═════ MATERIAL PROVIDED ═════

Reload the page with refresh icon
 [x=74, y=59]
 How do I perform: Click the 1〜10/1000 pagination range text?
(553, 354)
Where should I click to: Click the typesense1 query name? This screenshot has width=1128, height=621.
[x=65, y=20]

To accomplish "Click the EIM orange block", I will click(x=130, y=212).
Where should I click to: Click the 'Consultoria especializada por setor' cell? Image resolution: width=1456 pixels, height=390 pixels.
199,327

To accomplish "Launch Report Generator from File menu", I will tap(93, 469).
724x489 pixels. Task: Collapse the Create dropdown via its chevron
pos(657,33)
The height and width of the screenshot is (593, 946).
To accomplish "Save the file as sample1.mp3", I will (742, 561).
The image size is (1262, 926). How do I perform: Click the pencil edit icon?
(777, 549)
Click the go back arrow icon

═════

_EXERCISE_
Exactly as it stands, output the whole listing.

_RESPONSE TO THIS EXERCISE_
Reload the page with refresh icon
 [x=74, y=59]
 How do I perform: Click the 1〜10/1000 pagination range text?
(553, 354)
Where should I click to: Click the typesense1 query name? This screenshot has width=1128, height=621.
[x=65, y=20]

To accomplish "Click the EIM orange block", I will click(x=130, y=212).
Where should I click to: Click the 'Consultoria especializada por setor' cell? Image resolution: width=1456 pixels, height=390 pixels.
199,327

To accomplish "Launch Report Generator from File menu", I will tap(93, 469).
724x489 pixels. Task: Collapse the Create dropdown via its chevron
pos(657,33)
The height and width of the screenshot is (593, 946).
To accomplish "Save the file as sample1.mp3", I will (742, 561).
The image size is (1262, 926). How do I perform: Click the pencil edit icon?
(777, 549)
Click the go back arrow icon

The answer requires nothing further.